**Page**
Source code for pysindy.feature_library.polynomial_library
from itertools import chain
from itertools import combinations
from itertools import combinations_with_replacement as combinations_w_r
import numpy as np
from scipy import sparse
from sklearn import __version__
from sklearn.preprocessing import PolynomialFeatures
from sklearn.preprocessing._csr_polynomial_expansion import _csr_polynomial_expansion
from sklearn.utils.validation import check_is_fitted
from ..utils import AxesArray
from ..utils import comprehend_axes
from ..utils import wrap_axes
from .base import BaseFeatureLibrary
from .base import x_sequence_or_item
[docs]class PolynomialLibrary(PolynomialFeatures, BaseFeatureLibrary):
"""Generate polynomial and interaction features.
This is the same as :code:`sklearn.preprocessing.PolynomialFeatures`,
but also adds the option to omit interaction features from the library.
Parameters
----------
degree : integer, optional (default 2)
The degree of the polynomial features.
include_interaction : boolean, optional (default True)
Determines whether interaction features are produced.
If false, features are all of the form ``x[i] ** k``.
interaction_only : boolean, optional (default False)
If true, only interaction features are produced: features that are
products of at most ``degree`` *distinct* input features (so not
``x[1] ** 2``, ``x[0] * x[2] ** 3``, etc.).
include_bias : boolean, optional (default True)
If True (default), then include a bias column, the feature in which
all polynomial powers are zero (i.e. a column of ones - acts as an
intercept term in a linear model).
order : str in {'C', 'F'}, optional (default 'C')

**Data segment**
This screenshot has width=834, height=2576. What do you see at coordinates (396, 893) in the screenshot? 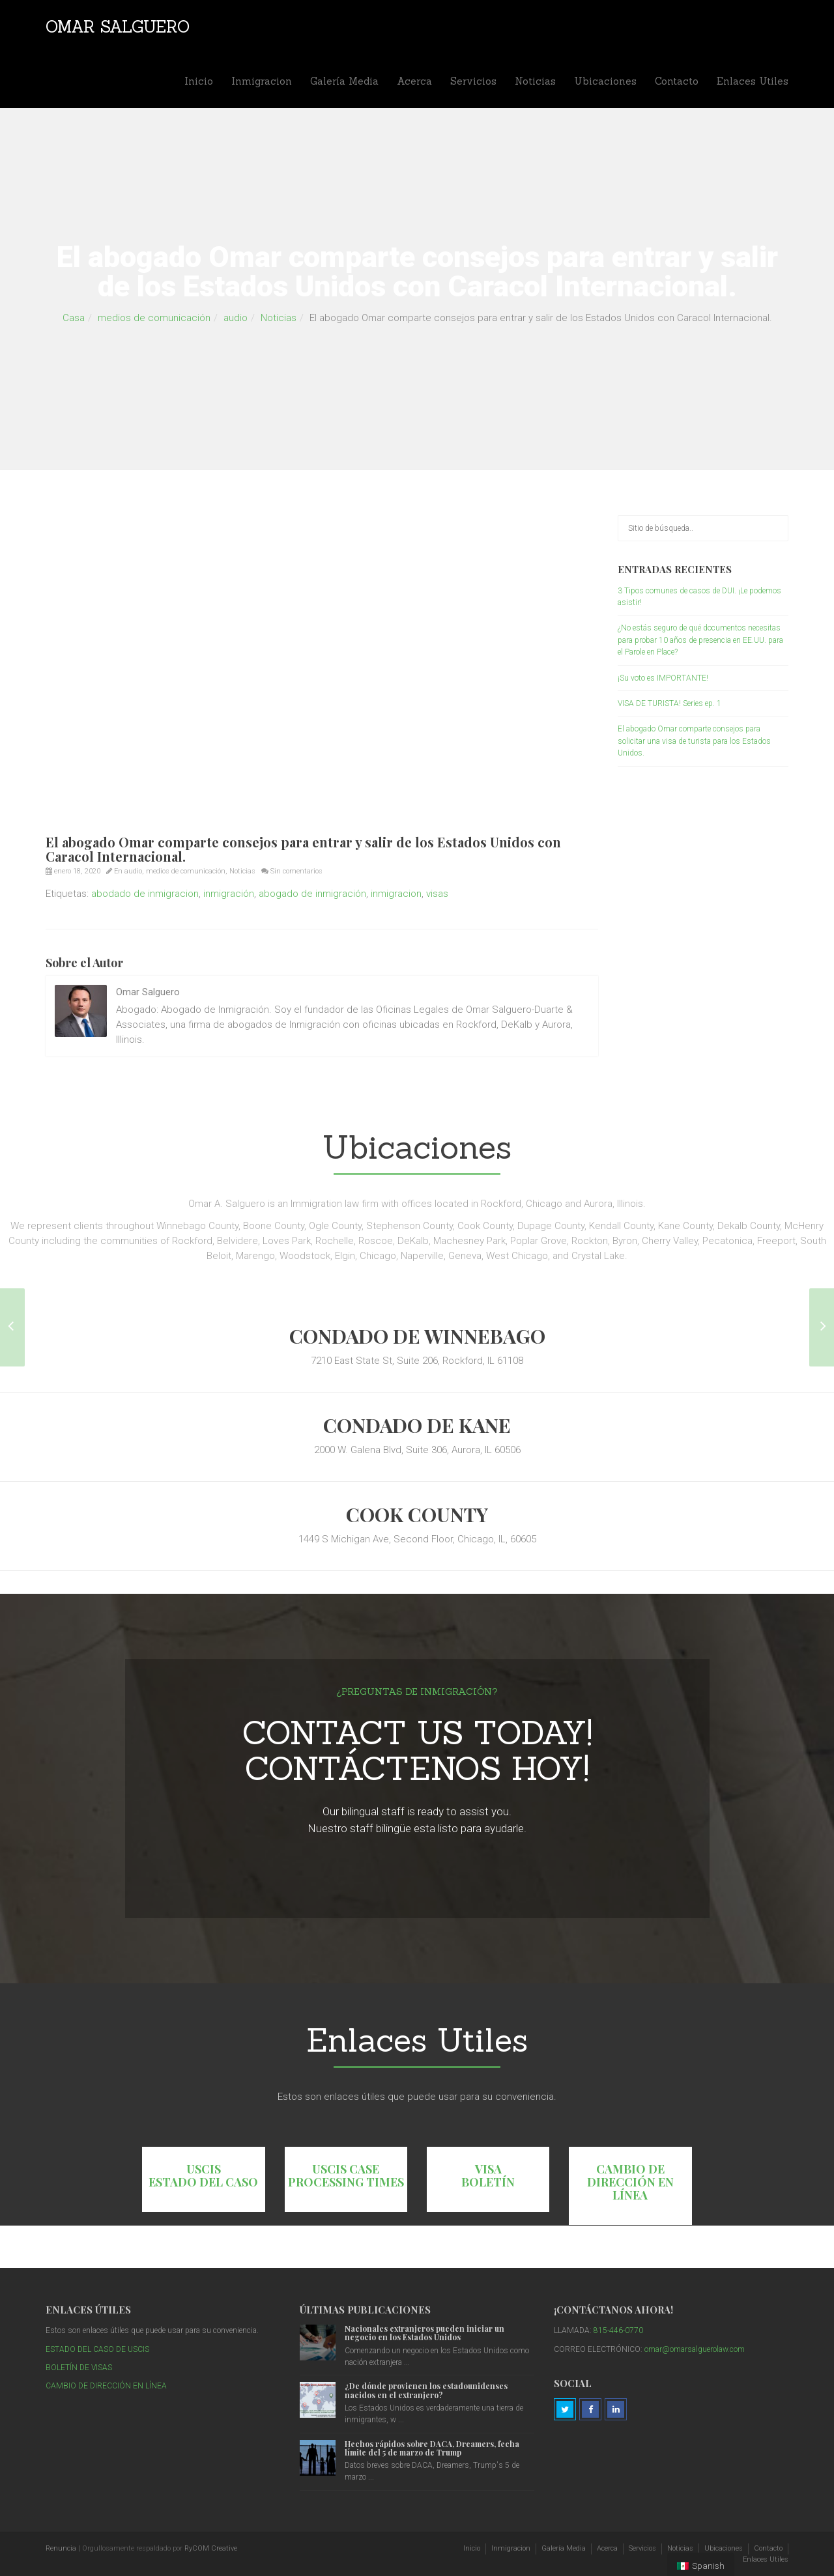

**Written tasks**
- A) Answer these from the polynomial library source:
(i) What is the default value of degree?
(ii) Which module is PolynomialFeatures imported from?
(iii) When include_interaction is false, what form do all features take?
- B) Copy the polynomial library source character for character, from "Determines whether interaction" to "include_bias : boolean, optional (default True)".

**Solutions for each task**
- A)
(i) 2
(ii) sklearn.preprocessing
(iii) x[i] ** k

- B)
Determines whether interaction features are produced.
If false, features are all of the form ``x[i] ** k``.
interaction_only : boolean, optional (default False)
If true, only interaction features are produced: features that are
products of at most ``degree`` *distinct* input features (so not
``x[1] ** 2``, ``x[0] * x[2] ** 3``, etc.).
include_bias : boolean, optional (default True)